Crystal structure of unsaturated glucuronyl hydrolase, responsible for the degradation of glycosaminoglycan, from Bacillus sp. GL1 at 1.8 Å resolution

Abstract

Unsaturated glucuronyl hydrolase (UGL) is a novel glycosaminoglycan hydrolase that releases unsaturated D-glucuronic acid from oligosaccharides produced by polysaccharide lyases. The x-ray crystallographic structure of UGL from Bacillus sp. GL1 was first determined by multiple isomorphous replacement (mir) and refined at 1.8 Å resolution with a final R-factor of 16.8% for 25 to 1.8 Å resolution data. The refined UGL structure consists of 377 amino acid residues and 478 water molecules, four glycine molecules, two dithiothreitol (DTT) molecules, and one 2-methyl-2,4-pentanediol (MPD) molecule. UGL includes an α6/α6-barrel, whose structure is found in the six-hairpin enzyme superfamily of an α/α-toroidal fold. One side of the UGL α6/α6-barrel structure consists of long loops containing three short β-sheets and contributes to the formation of a deep pocket. One glycine molecule and two DTT molecules surrounded by highly conserved amino acid residues in UGLs were found in the pocket, suggesting that catalytic and substrate-binding sites are located in this pocket.
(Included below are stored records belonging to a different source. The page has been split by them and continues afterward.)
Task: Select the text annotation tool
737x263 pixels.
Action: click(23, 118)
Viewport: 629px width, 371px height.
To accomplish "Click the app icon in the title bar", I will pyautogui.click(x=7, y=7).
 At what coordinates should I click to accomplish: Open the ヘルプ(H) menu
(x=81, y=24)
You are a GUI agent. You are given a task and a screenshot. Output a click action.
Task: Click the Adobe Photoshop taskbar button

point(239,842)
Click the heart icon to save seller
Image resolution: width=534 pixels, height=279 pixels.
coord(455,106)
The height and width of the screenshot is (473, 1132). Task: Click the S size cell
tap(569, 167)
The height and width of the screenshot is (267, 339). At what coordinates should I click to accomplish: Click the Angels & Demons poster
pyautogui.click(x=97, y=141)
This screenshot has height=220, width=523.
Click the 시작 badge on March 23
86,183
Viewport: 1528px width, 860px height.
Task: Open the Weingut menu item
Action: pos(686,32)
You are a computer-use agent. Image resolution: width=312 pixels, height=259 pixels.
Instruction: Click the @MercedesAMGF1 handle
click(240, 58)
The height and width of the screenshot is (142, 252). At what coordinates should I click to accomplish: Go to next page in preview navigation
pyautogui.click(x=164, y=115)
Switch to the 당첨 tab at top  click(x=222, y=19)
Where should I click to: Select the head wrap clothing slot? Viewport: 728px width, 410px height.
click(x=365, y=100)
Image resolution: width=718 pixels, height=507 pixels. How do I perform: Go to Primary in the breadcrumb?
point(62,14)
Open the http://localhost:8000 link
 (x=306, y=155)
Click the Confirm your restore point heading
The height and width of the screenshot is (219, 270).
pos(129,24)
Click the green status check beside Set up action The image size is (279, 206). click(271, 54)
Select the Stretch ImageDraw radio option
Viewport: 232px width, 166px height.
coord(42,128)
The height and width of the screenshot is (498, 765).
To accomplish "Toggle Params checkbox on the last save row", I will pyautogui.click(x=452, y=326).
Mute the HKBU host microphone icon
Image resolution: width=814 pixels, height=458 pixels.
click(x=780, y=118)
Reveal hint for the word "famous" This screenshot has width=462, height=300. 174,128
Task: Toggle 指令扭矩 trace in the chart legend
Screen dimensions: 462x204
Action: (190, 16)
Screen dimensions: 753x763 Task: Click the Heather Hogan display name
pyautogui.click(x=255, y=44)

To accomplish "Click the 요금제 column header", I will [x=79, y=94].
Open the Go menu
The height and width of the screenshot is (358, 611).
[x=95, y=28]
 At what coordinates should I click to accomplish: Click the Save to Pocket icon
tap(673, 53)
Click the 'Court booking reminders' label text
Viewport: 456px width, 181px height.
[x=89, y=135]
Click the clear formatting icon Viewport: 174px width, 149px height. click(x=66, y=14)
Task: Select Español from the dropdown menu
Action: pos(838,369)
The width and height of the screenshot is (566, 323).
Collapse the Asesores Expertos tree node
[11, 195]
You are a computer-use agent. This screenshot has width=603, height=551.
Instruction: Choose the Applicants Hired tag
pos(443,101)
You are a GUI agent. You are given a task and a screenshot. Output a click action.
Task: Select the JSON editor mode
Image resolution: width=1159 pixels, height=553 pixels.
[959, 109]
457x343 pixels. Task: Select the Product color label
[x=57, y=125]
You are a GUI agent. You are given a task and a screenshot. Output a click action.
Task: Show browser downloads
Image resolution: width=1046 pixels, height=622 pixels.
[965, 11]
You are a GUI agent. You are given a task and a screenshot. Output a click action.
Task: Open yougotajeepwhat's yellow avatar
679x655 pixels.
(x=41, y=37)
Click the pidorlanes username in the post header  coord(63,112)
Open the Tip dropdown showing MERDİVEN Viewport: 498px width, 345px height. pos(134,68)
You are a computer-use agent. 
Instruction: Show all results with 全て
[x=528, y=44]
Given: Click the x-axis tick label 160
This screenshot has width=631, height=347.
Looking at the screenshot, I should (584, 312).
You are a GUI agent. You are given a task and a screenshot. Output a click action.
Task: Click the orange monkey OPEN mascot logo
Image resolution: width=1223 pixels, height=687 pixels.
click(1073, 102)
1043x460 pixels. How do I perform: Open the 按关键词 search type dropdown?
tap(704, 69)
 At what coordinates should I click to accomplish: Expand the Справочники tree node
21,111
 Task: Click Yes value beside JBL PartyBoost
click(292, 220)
The over-all UGL structure, with the exception of some loops, very much resembled that of the Bacillus subtilis hypothetical protein Yter, whose function is unknown and which exhibits little amino acid sequence identity with UGL. In the active pocket, residues possibly involved in substrate recognition and catalysis by UGL are conserved in UGLs and Yter. The most likely candidate catalytic residues for glycosyl hydrolysis are Aspss and Asp149. This was supported by site-directed mutagenesis studies in Asp88 and Asp149.